◆ ASSIGNMENT
Identify all lines of the data containing the string "pixels" and copy them.

◆ GIVEN DATA
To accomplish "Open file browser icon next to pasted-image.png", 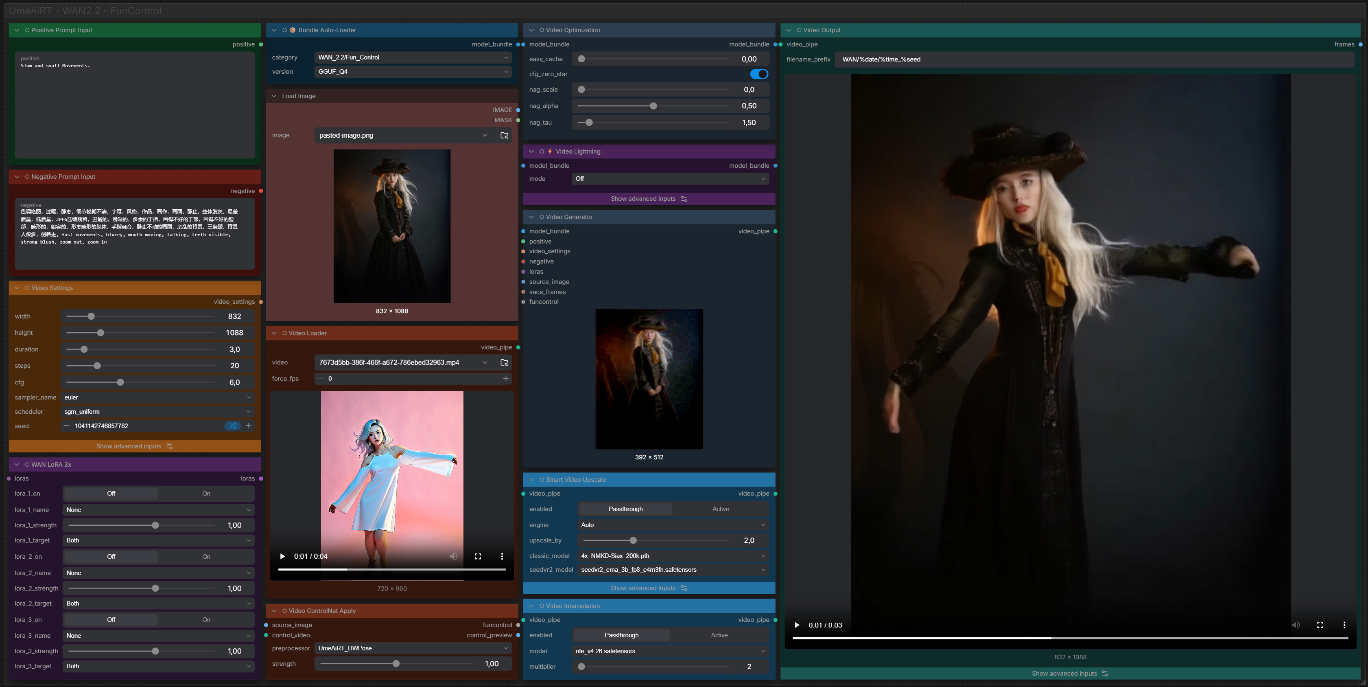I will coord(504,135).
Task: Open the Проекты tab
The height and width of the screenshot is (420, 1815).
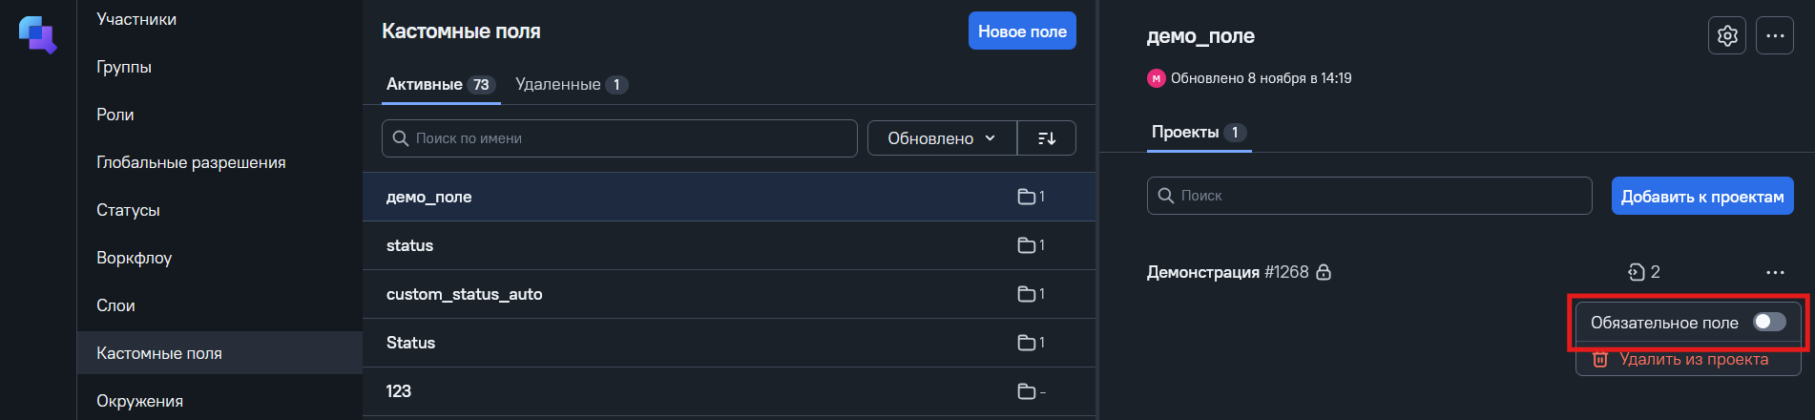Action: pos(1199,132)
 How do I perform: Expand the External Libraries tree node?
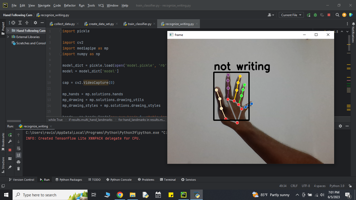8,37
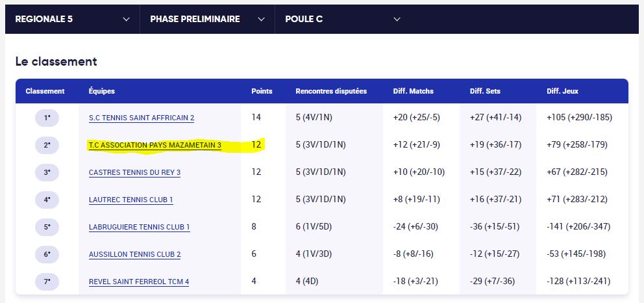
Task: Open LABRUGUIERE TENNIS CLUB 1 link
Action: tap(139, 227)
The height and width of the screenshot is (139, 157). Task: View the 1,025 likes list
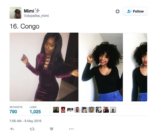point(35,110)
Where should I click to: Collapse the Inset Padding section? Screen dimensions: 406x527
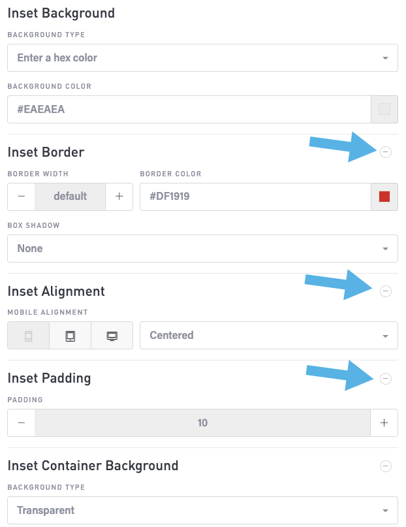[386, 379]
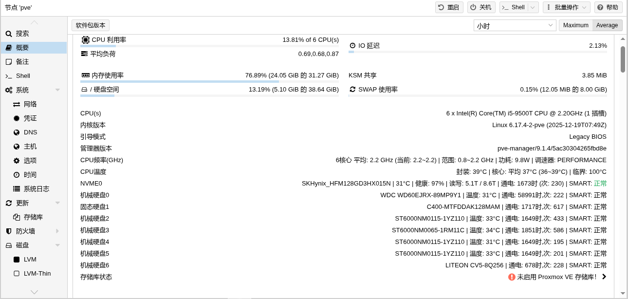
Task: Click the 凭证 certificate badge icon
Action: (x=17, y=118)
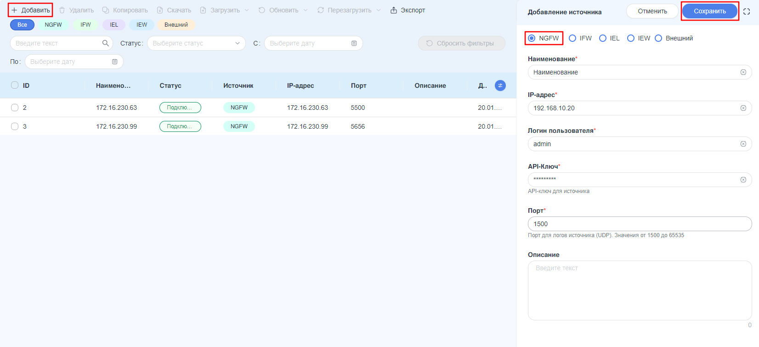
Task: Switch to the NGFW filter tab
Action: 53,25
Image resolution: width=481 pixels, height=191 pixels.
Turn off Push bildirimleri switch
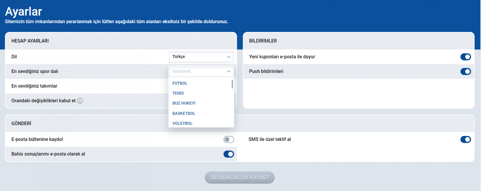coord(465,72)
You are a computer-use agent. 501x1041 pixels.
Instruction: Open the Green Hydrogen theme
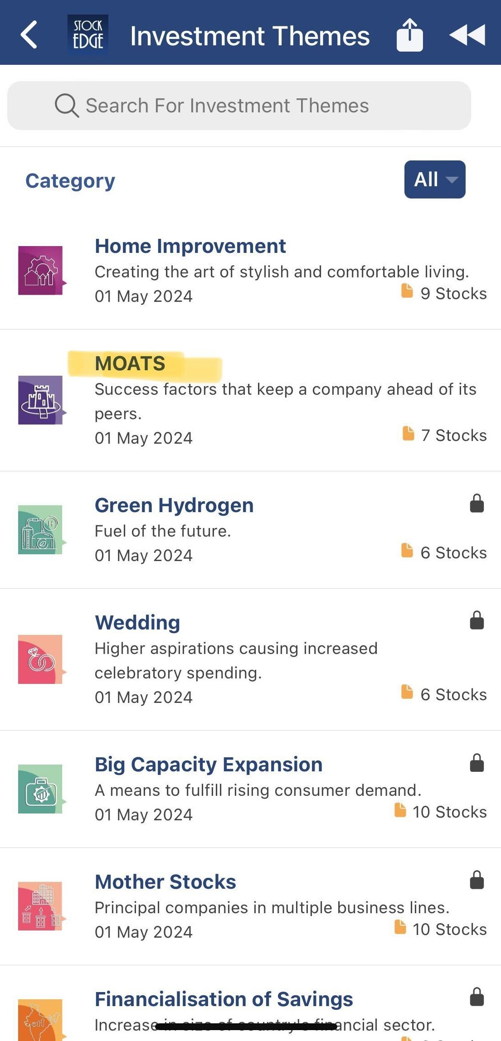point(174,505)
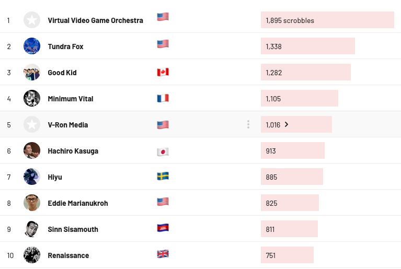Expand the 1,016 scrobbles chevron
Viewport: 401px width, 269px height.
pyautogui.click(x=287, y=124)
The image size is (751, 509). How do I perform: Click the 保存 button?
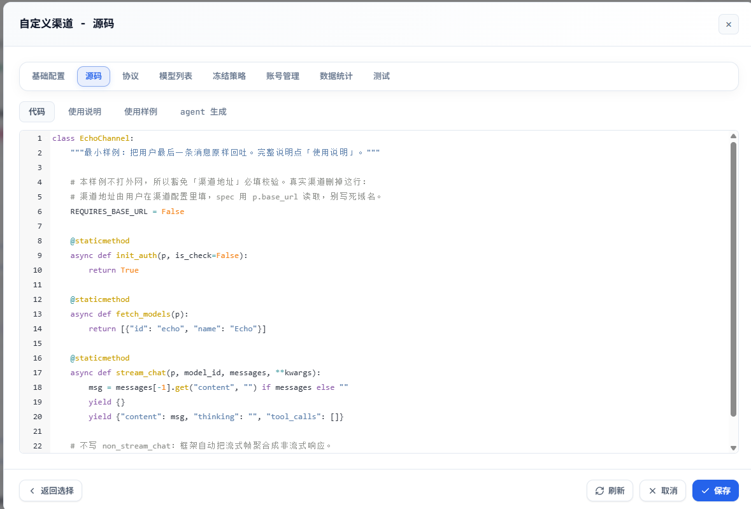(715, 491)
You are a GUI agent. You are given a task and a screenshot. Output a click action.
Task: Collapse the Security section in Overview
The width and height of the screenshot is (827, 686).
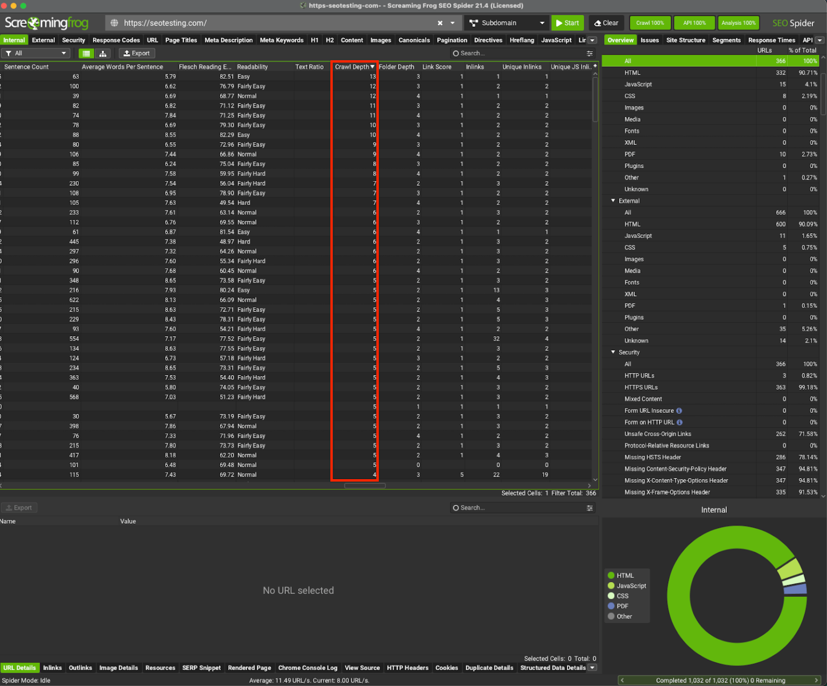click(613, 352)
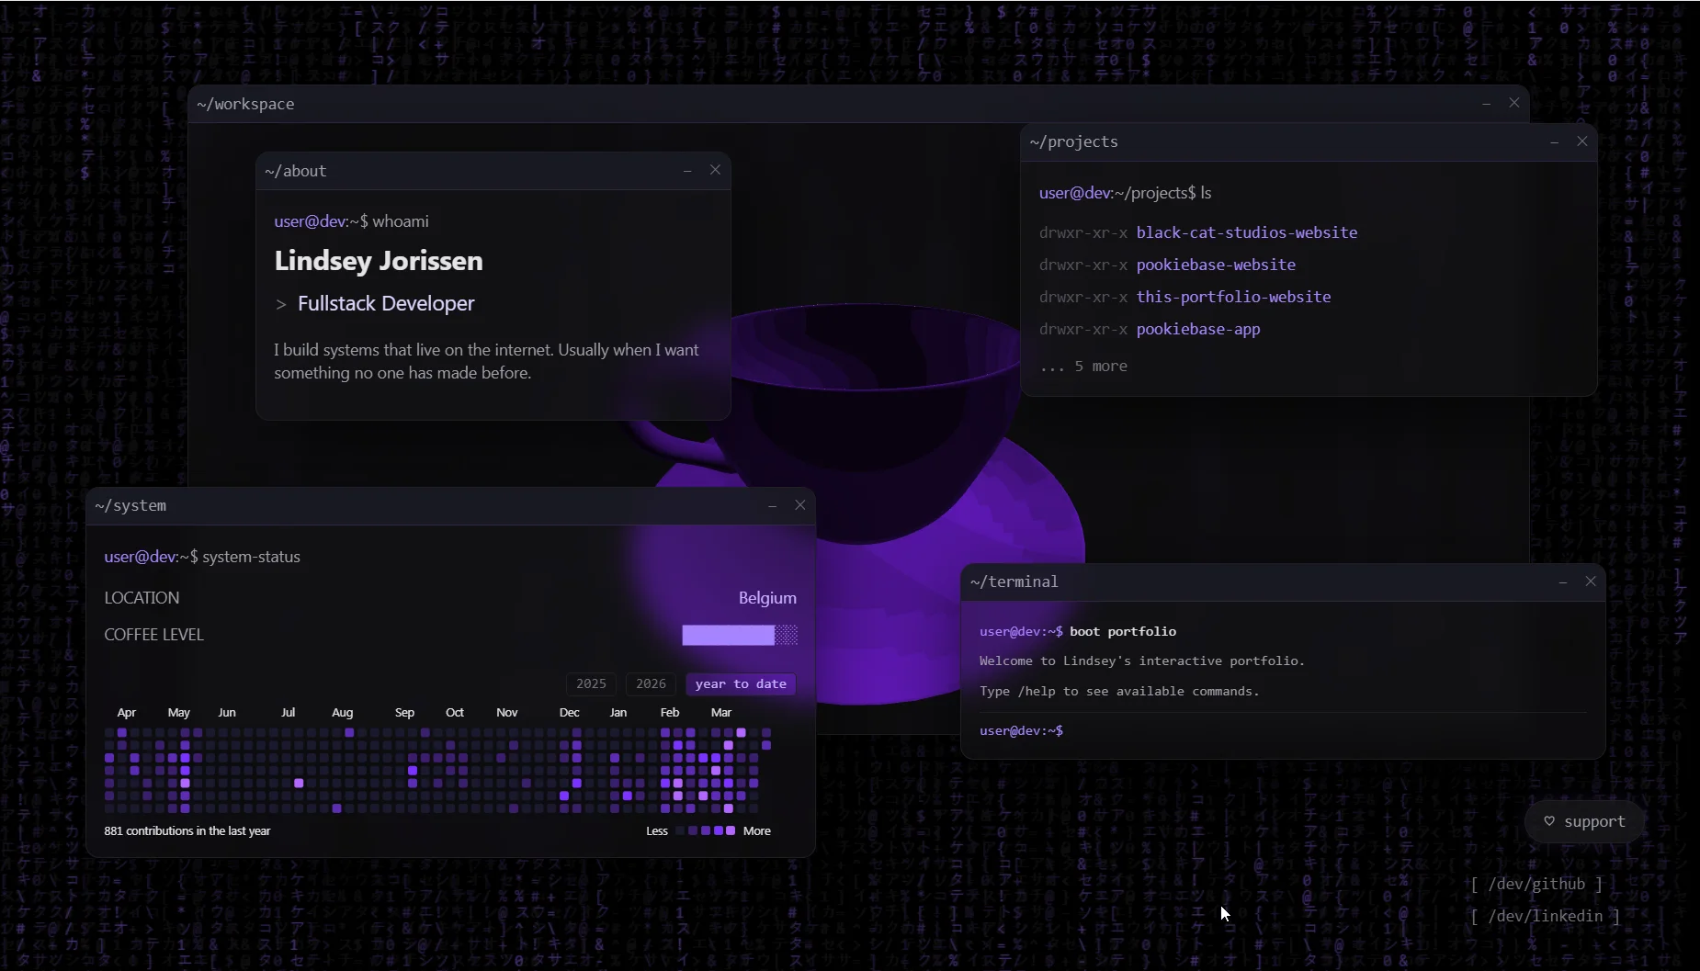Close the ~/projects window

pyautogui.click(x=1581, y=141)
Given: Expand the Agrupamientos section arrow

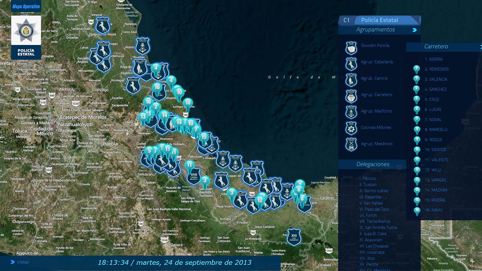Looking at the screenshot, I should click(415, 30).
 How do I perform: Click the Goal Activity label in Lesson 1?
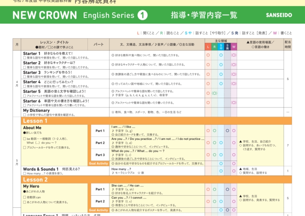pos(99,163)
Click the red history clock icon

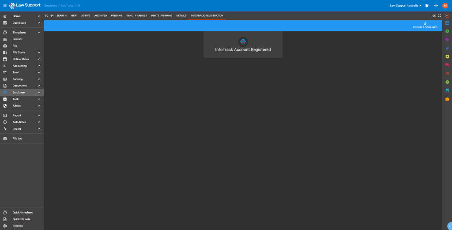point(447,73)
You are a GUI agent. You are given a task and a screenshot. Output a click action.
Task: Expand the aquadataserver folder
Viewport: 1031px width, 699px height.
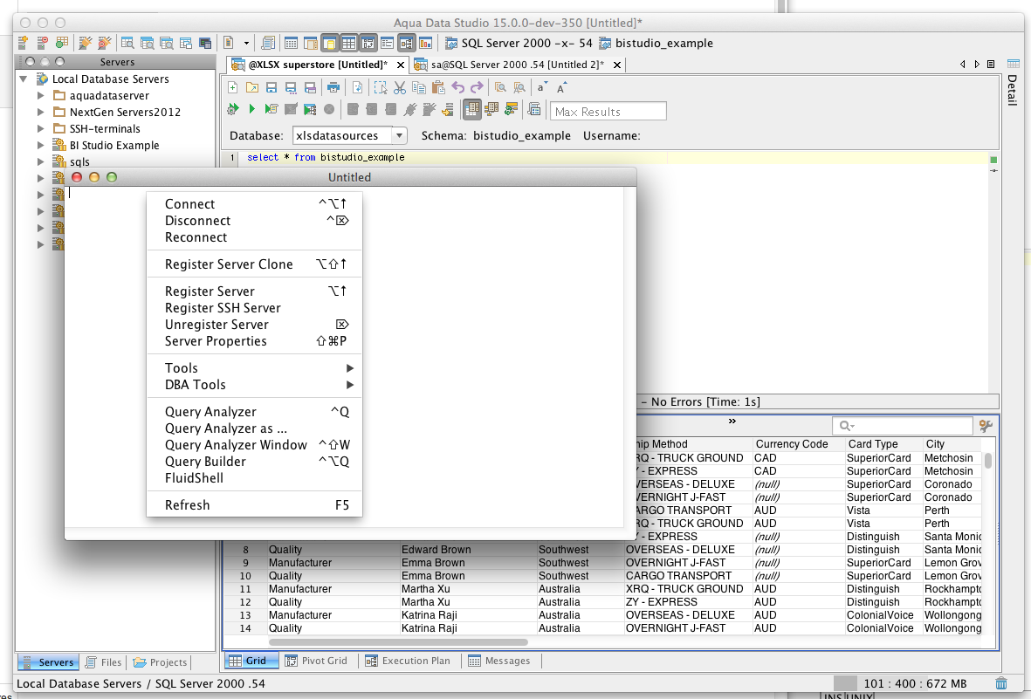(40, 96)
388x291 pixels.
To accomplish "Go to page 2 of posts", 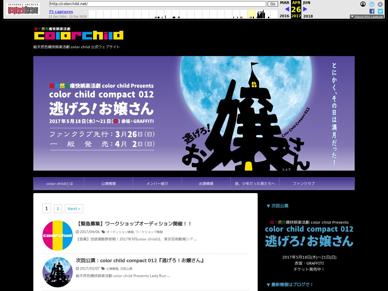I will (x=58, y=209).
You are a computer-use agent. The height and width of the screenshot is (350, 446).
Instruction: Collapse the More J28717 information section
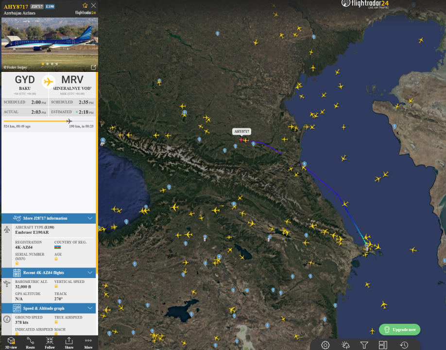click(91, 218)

◆ OUTPUT FOR THIS TASK
Image resolution: width=481 pixels, height=191 pixels.
You are a computer-use agent. 501x1041 pixels.
388x291 pixels.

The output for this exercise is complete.